WHAT IS REQUIRED — Among the records below, find the line with "At what coordinates should I click to accomplish: Click the 030" and the line with "Image resolution: width=1000". Set down both and every line between, exactly and with no pictures, but nothing else.

-- -- --

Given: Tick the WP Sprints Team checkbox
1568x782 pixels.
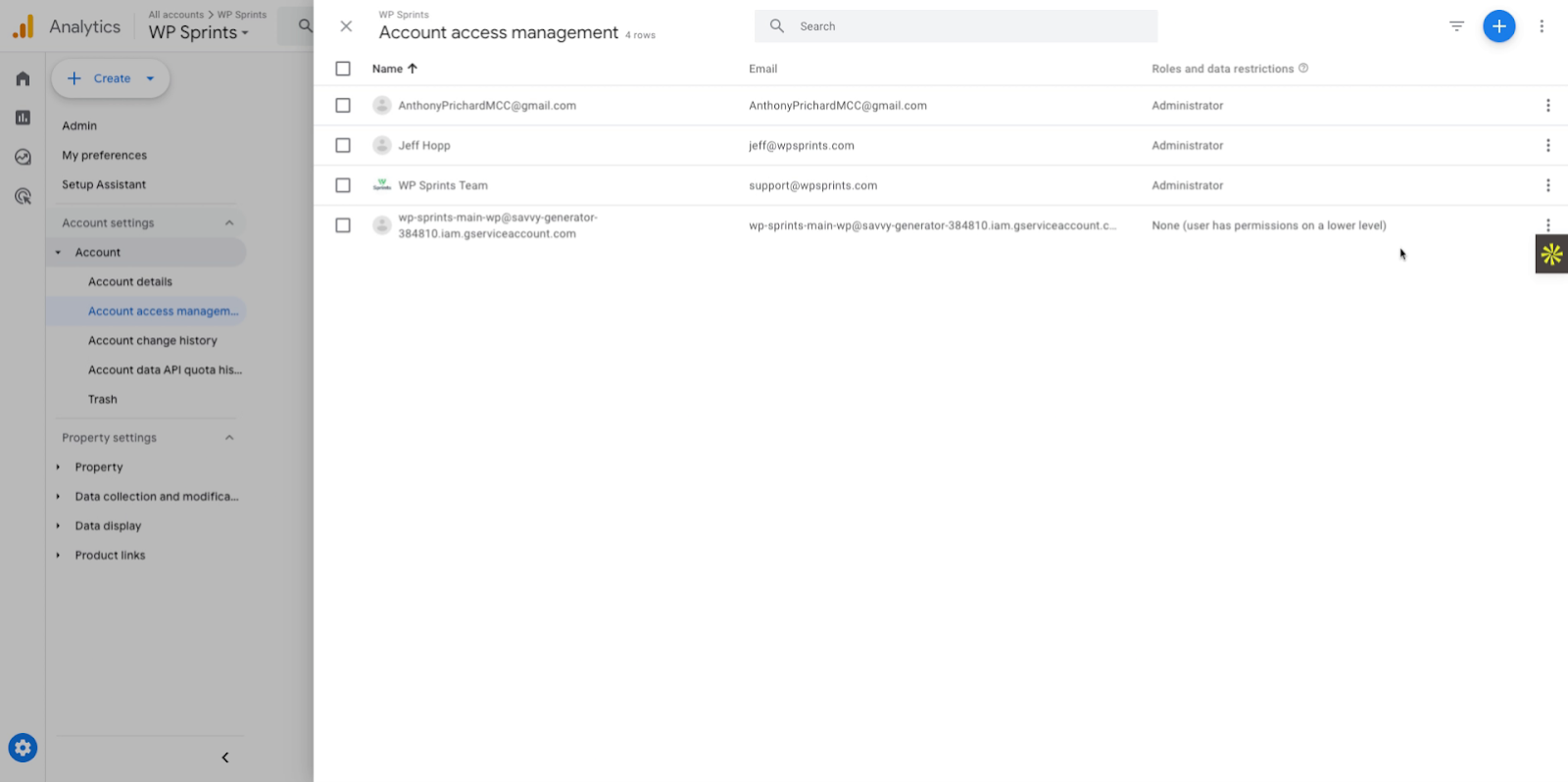Looking at the screenshot, I should click(x=343, y=185).
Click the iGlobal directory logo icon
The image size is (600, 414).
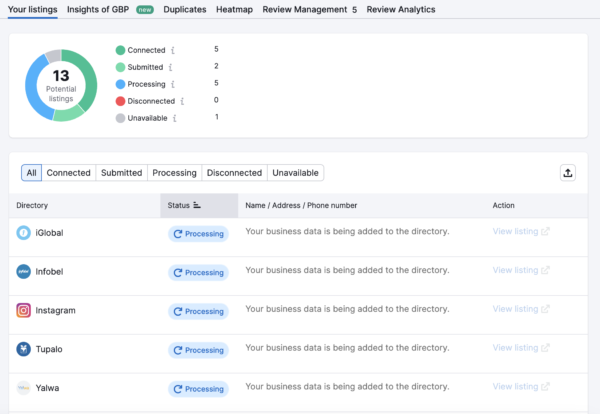tap(24, 232)
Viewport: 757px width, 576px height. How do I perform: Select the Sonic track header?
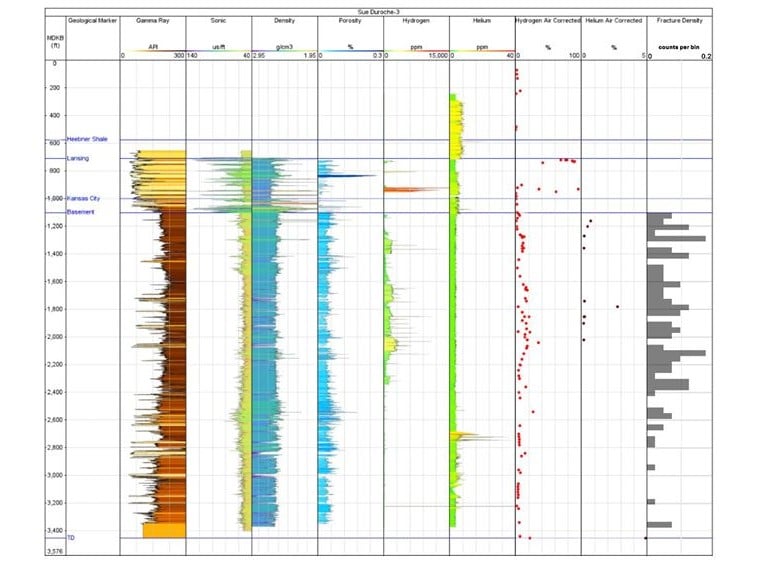click(x=219, y=20)
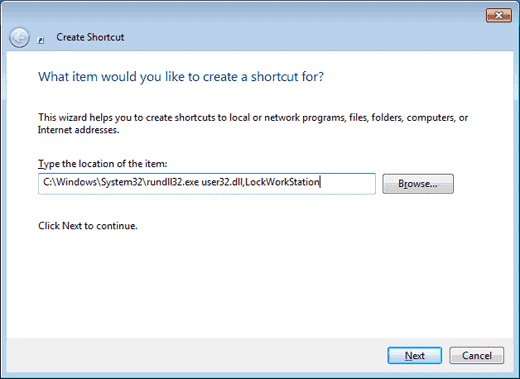
Task: Click the Create Shortcut title text
Action: click(x=90, y=37)
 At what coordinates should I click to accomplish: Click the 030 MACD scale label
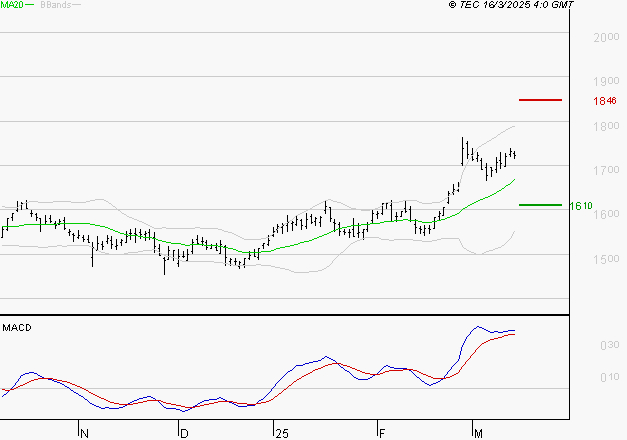(x=610, y=345)
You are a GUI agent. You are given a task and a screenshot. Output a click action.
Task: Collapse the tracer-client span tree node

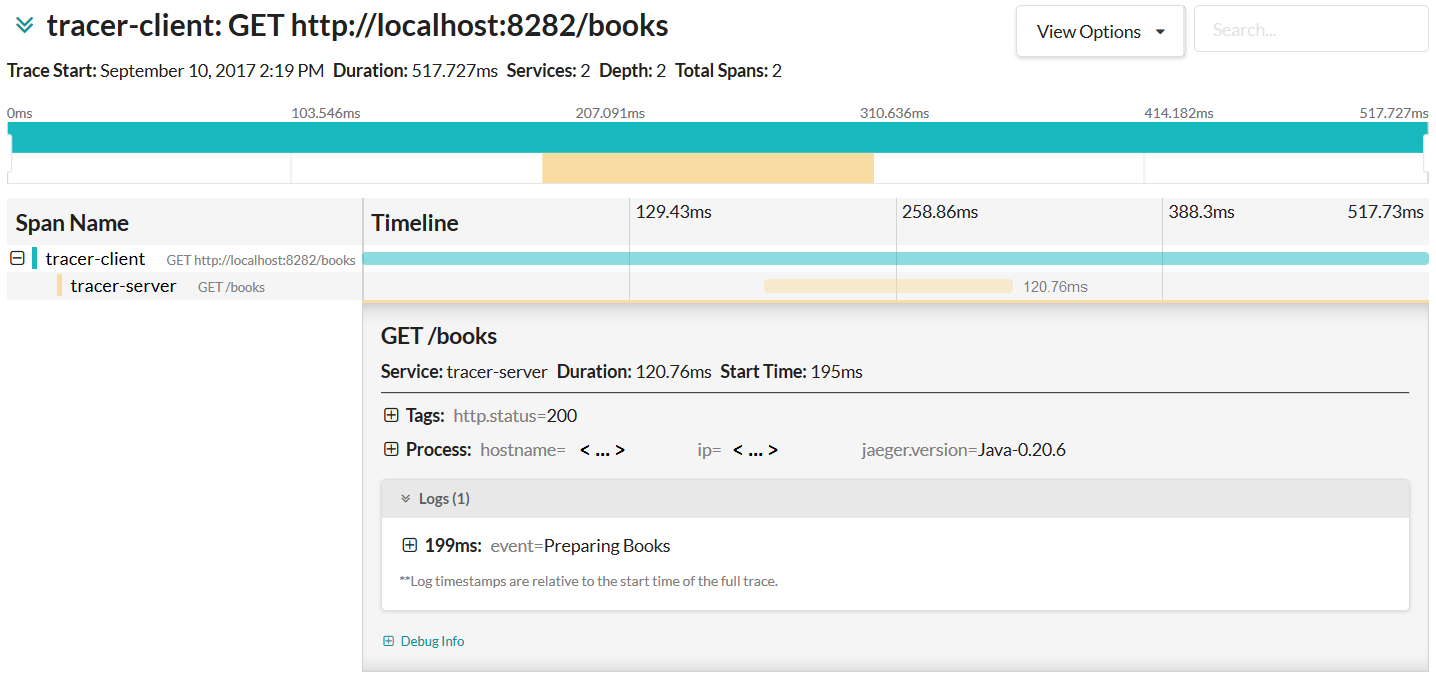[x=17, y=259]
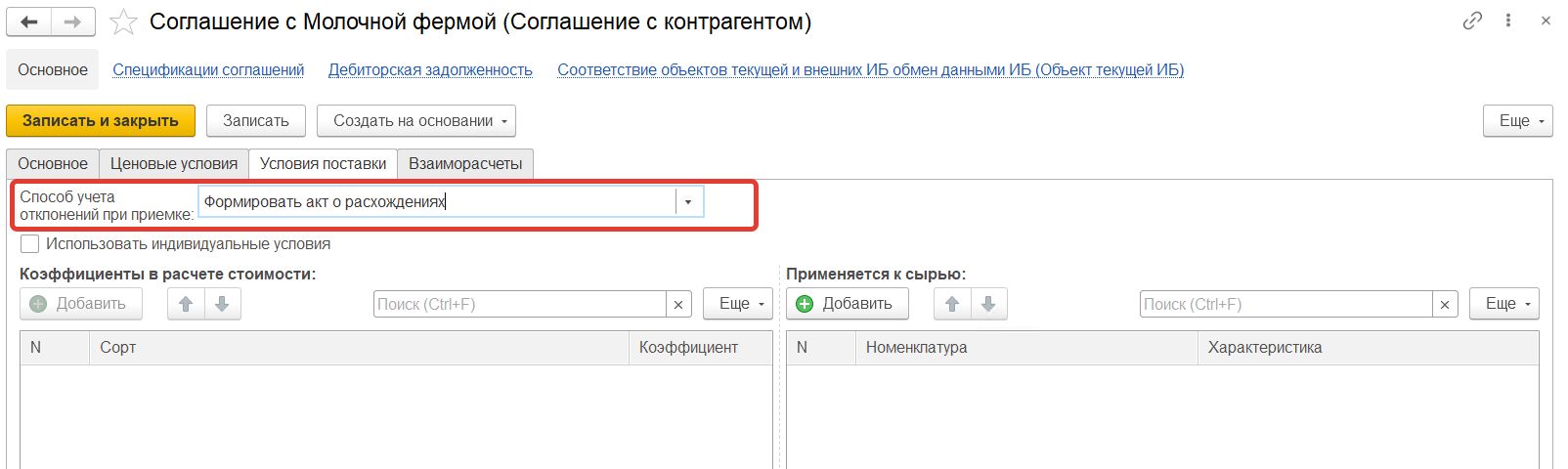Sort by 'Номенклатура' column header
This screenshot has height=469, width=1568.
coord(1026,348)
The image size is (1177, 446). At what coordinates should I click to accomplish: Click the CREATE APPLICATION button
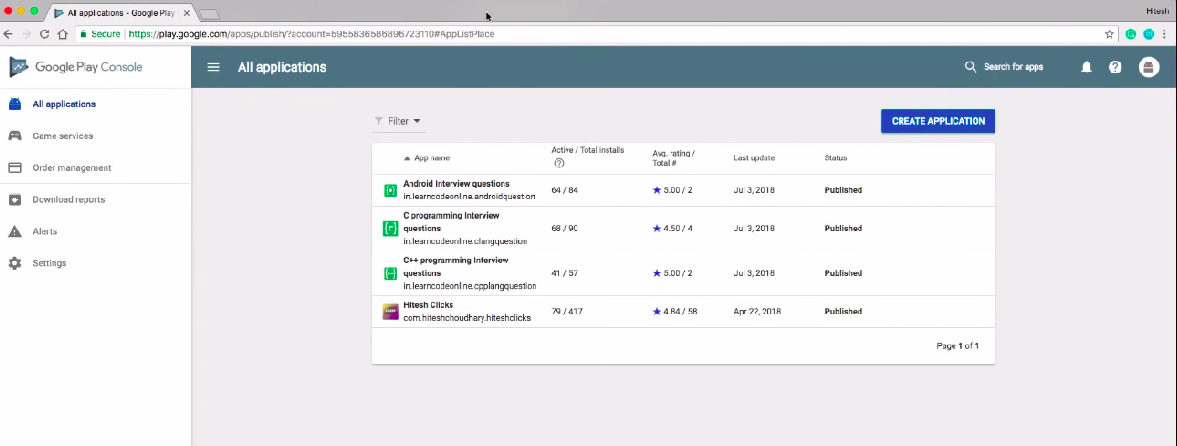tap(937, 121)
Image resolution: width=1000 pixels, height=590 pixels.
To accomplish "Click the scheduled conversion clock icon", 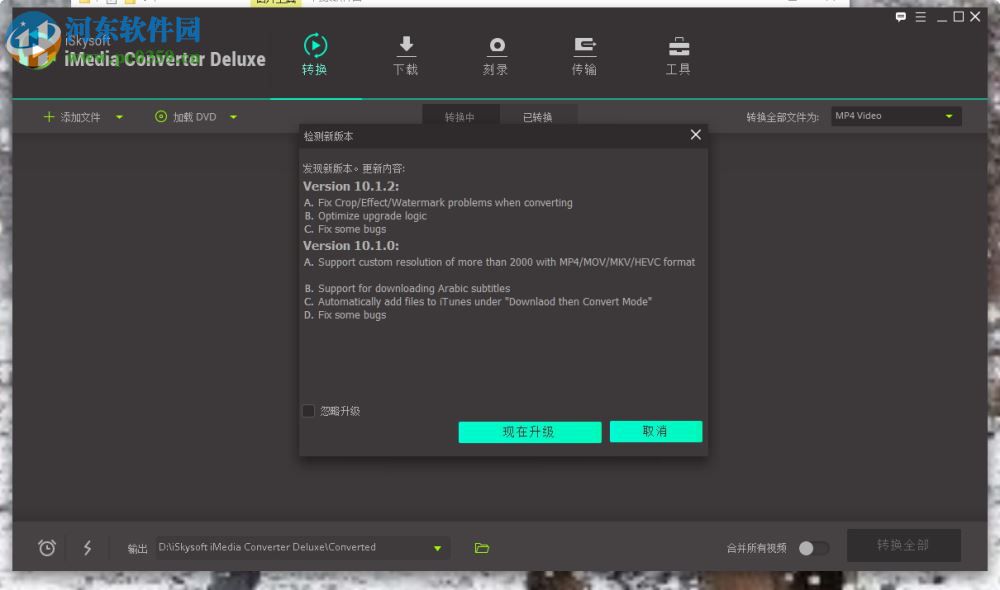I will point(45,547).
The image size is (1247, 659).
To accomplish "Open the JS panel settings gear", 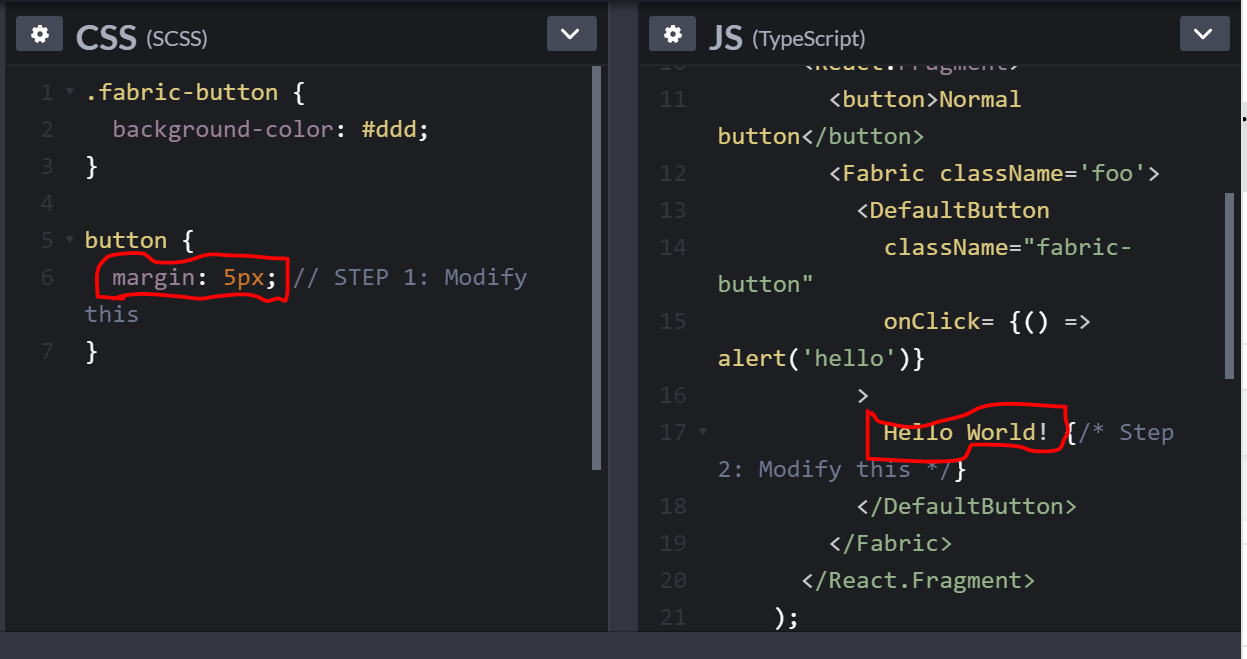I will point(672,33).
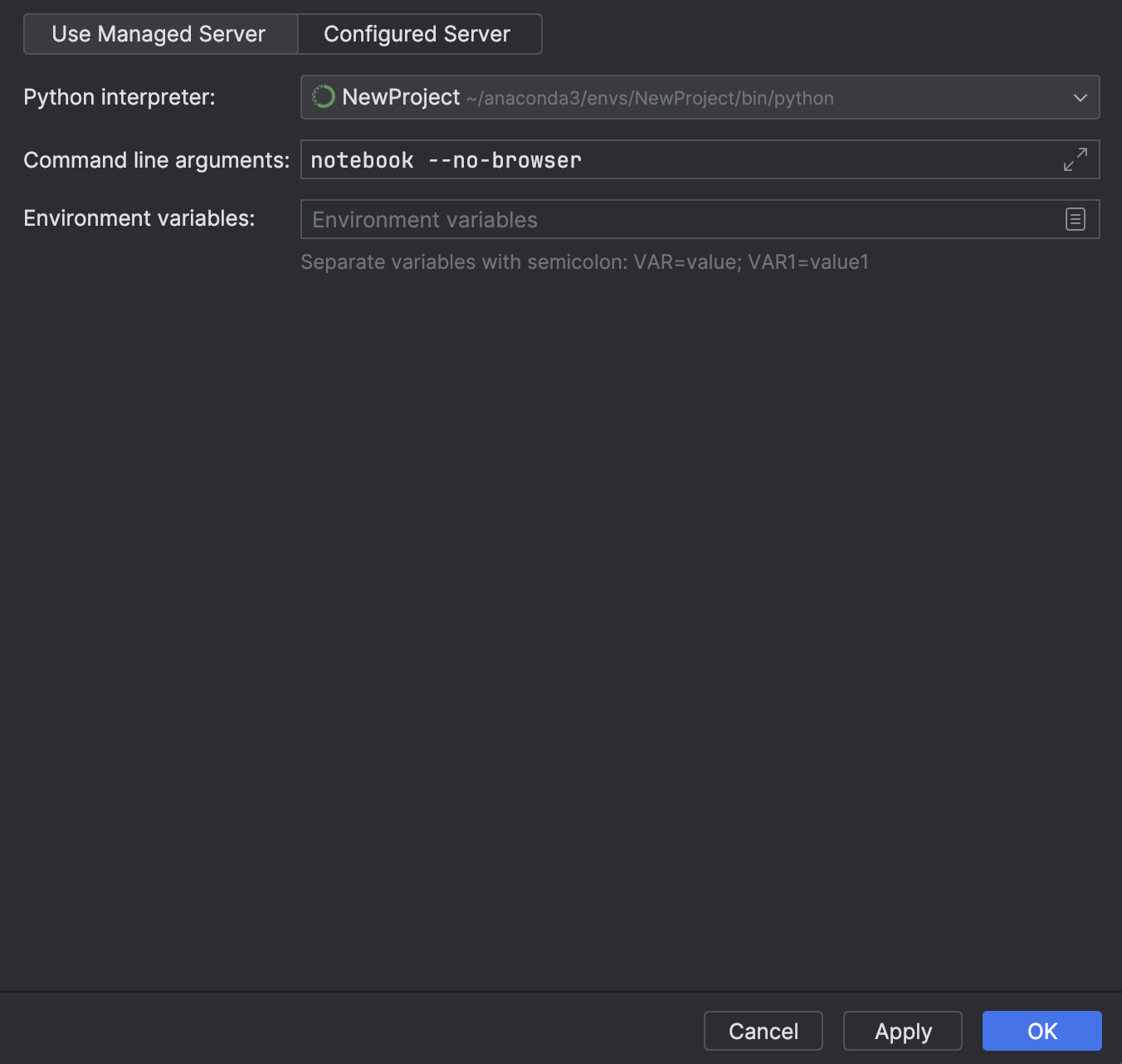Click the conda icon beside NewProject
The width and height of the screenshot is (1122, 1064).
(324, 97)
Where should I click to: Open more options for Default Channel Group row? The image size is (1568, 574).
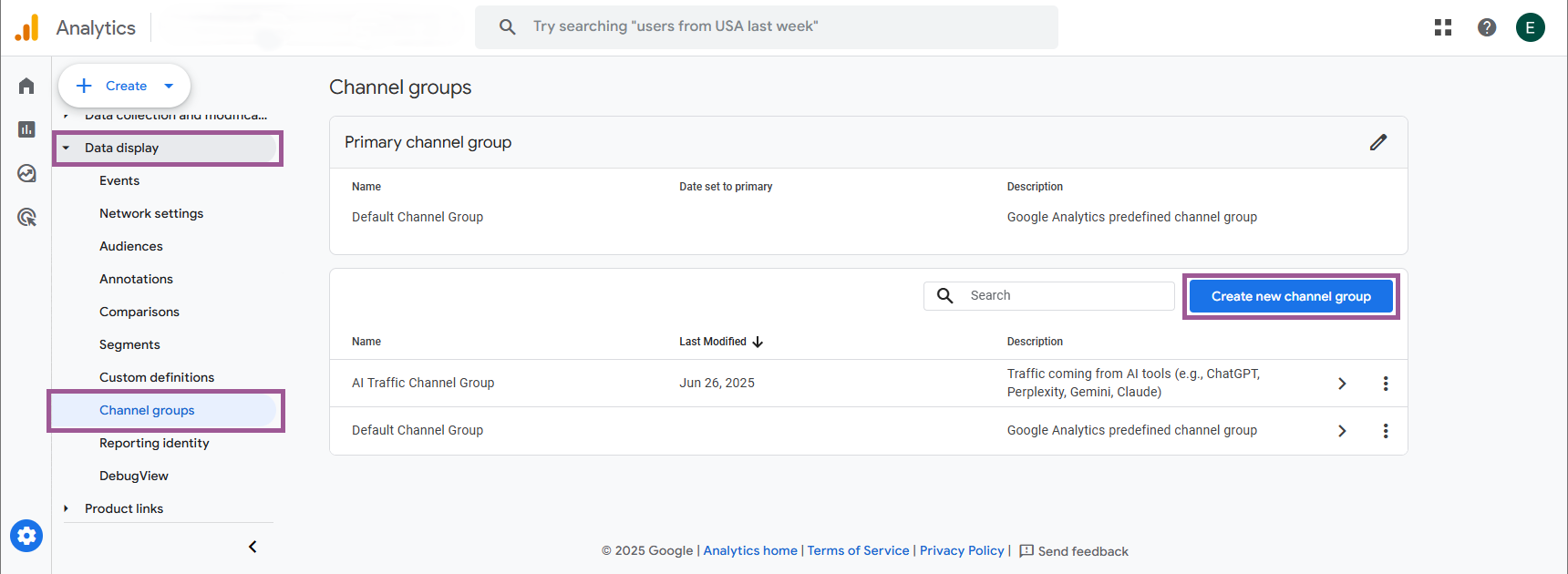1385,431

-- -- --

SOLUTION —
 At what coordinates should I click to accomplish: Click the 030 MACD scale label
(x=610, y=345)
You are a GUI agent. You are given a task and a screenshot. Output a click action.
Task: Collapse the tracer-client span tree node

[x=17, y=259]
Sort by 'Номенклатура' column header
This screenshot has height=469, width=1568.
coord(1026,348)
The image size is (1177, 446). At what coordinates should I click to accomplish: Click the CREATE APPLICATION button
tap(937, 121)
Image resolution: width=1000 pixels, height=590 pixels.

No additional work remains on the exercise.